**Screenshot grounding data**
---

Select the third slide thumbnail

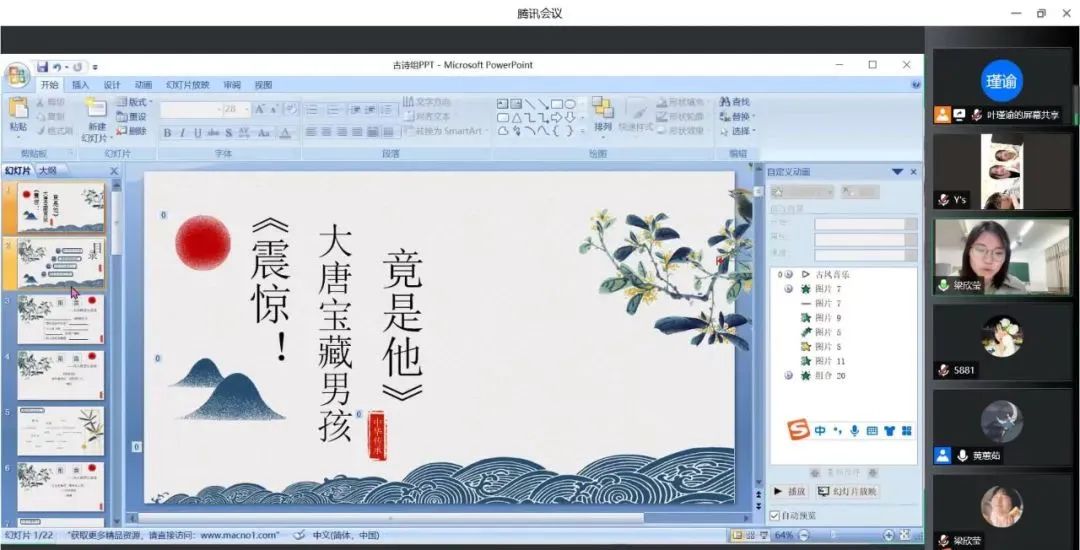point(60,320)
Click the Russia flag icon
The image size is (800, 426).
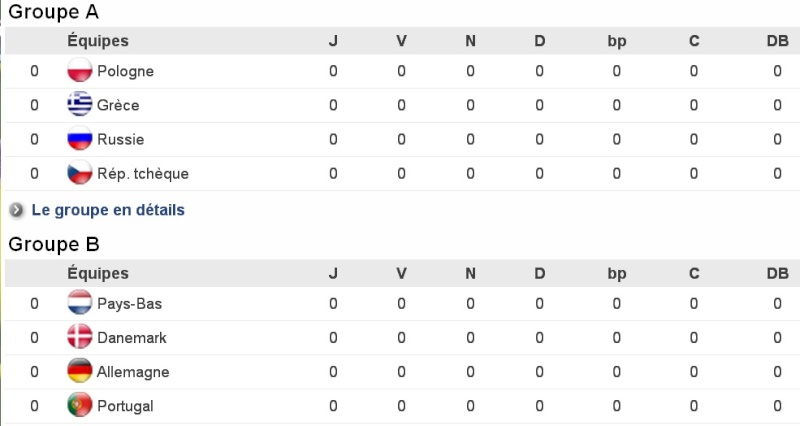[x=80, y=139]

---

**Brief**
Output each line exactly as shown above; no pictures go in the copy.

**Exercise result**
Select the third slide thumbnail

point(60,320)
Click the Russia flag icon
The image size is (800, 426).
[x=80, y=139]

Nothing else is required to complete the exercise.